Company: Avci Technologies (ABN: 69688146581), Melbourne, VIC, Australia.
2. Incident Classification
- Critical — Active data breach, unauthorized access to encrypted data, compromised encryption keys, or exposure of attorney-client privileged information. Response: Immediate (within 1 hour).
- High — Unauthorized access attempt detected, authentication bypass, API credential compromise, or third-party provider breach affecting our data. Response: Within 4 hours.
- Medium — Unusual access patterns, failed authentication spikes, rate limit abuse, or non-critical vulnerability discovered. Response: Within 24 hours.
- Low — Minor configuration issues, non-exploitable vulnerabilities, or policy compliance gaps.

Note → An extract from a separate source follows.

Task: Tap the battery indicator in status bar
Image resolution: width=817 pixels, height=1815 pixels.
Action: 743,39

Response: Within 7 days.
3. Detection
How we detect incidents:
- Real-time error monitoring via Sentry with automated alerting
- Discord webhook alerts for critical backend errors and anomalies
- Firebase Cloud Logging for all Cloud Function executions and authentication events
- Rate limit monitoring to detect brute-force or credential stuffing attempts
- Firestore Security Rules that block and log unauthorized access attempts
- User reports submitted to security@lexprotocol.co
4. Response Procedures
Phase 1: Identification & Triage (0–1 hour)
- Confirm the incident is genuine (not a false positive)

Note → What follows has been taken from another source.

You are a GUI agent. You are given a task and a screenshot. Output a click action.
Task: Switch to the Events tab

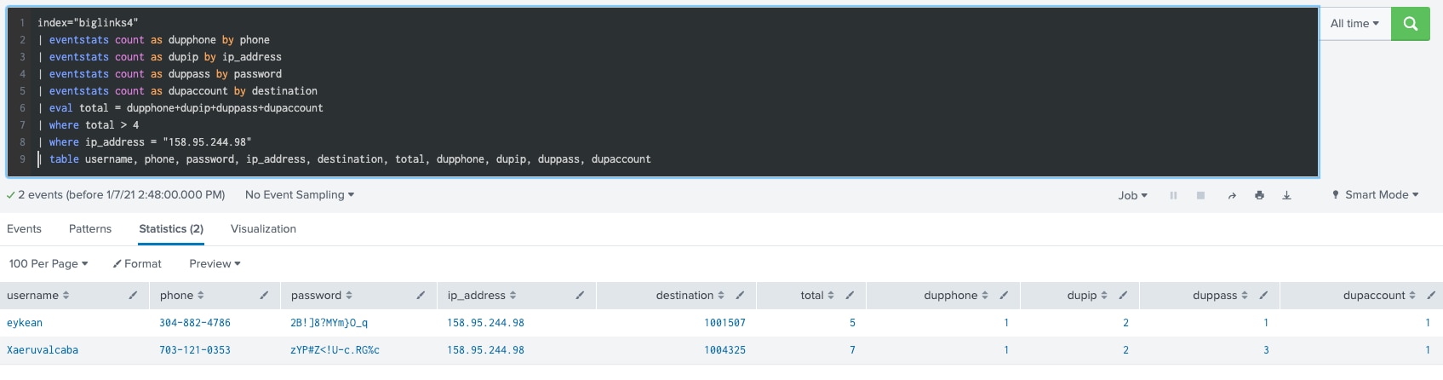tap(24, 229)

- Assign severity classification
- Designate incident lead
- Begin documentation in incident log
Phase 2: Containment (1–4 hours)
- Revoke compromised OAuth tokens (Clio, Deepgram, Stripe)
- Rotate affected API keys and secrets via Firebase Secret Manager
- Disable affected Cloud Functions if necessary
- Block suspicious IP addresses or user accounts
- Isolate affected data to prevent further exposure
Phase 3: Investigation (4–24 hours)
- Analyze Cloud Logging and Sentry traces to determine scope
- Identify attack vector and affected users/data
- Assess whether encrypted data was exposed (note: AES-256-GCM encrypted data is unreadable without the encryption key)

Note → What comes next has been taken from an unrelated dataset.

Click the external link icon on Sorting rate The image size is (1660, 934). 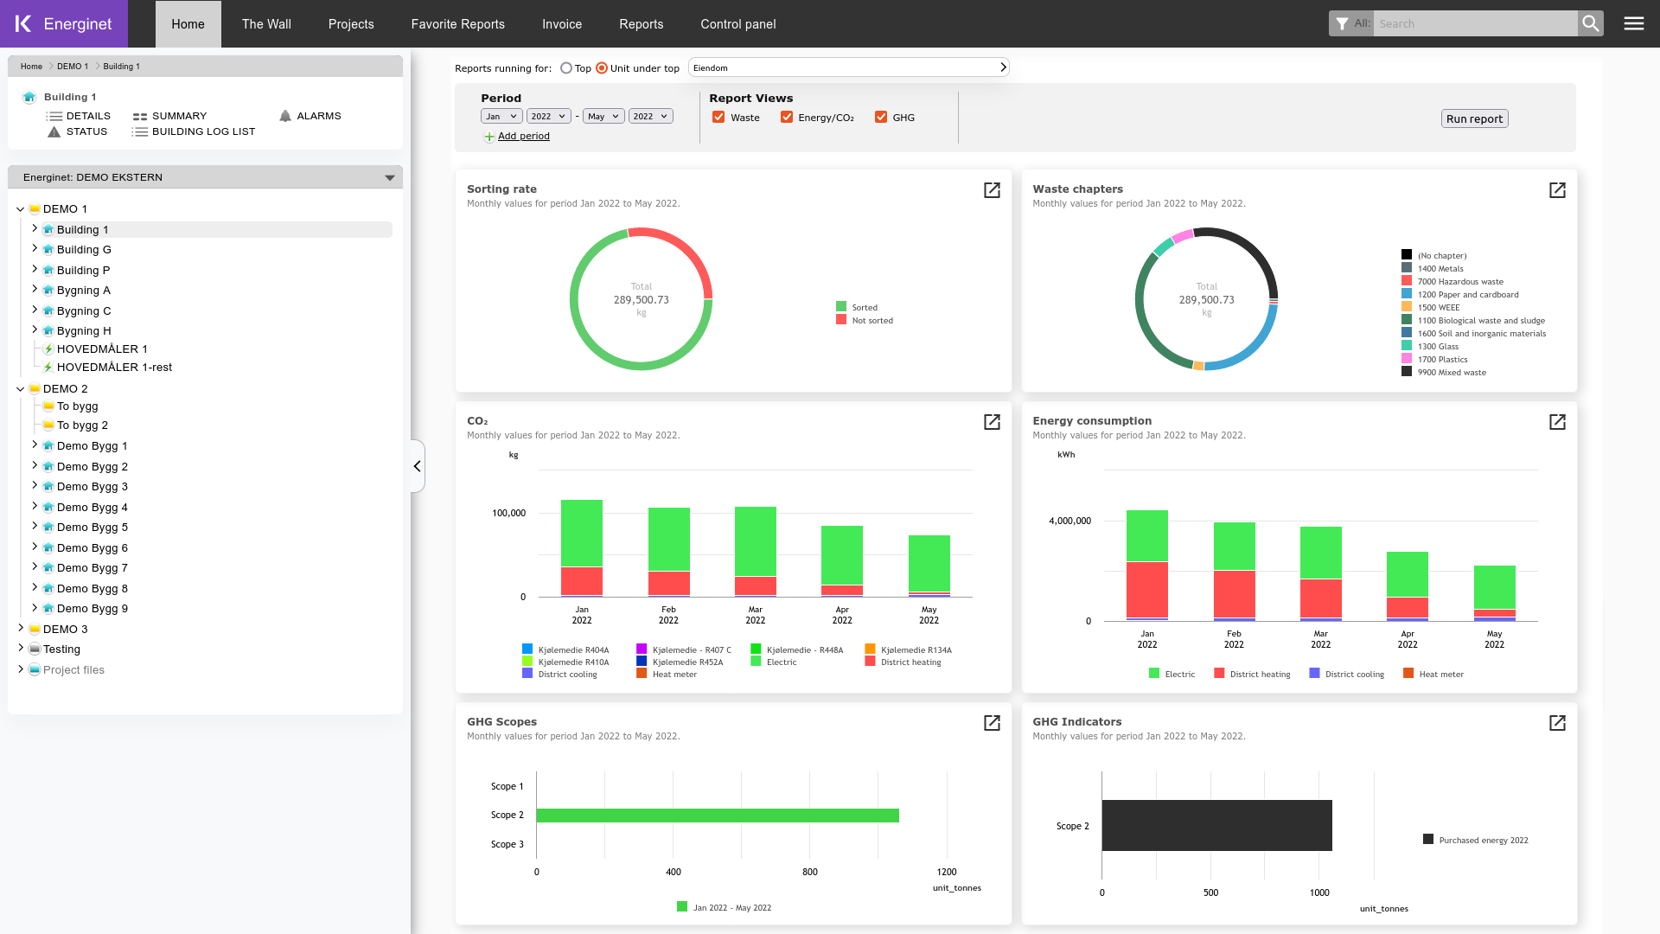[992, 190]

- Determine if third-party providers were involved
- Document timeline of events
Phase 4: Notification (within regulatory timeframes)
- Affected users: Notified via email within 72 hours of confirmed breach (GDPR requirement)
- Australian Information Commissioner: Notified within 30 days if eligible data breach under the Notifiable Data Breaches (NDB) scheme (Privacy Act 1988)
- Clio: Notified if the breach involves Clio integration tokens or synced data
- Third-party providers: Notified if the breach originated from or affects their systems
Notification includes: what happened, what data was affected, what we're doing about it, and what the user should do.
Phase 5: Recovery (24–72 hours)
- Rotate encryption keys if compromised
- Re-encrypt affected data with new keys
- Restore from backups if data integrity is compromised
- Deploy patches for identified vulnerabilities
- Re-enable disabled services after verification
Phase 6: Post-Incident Review (within 7 days)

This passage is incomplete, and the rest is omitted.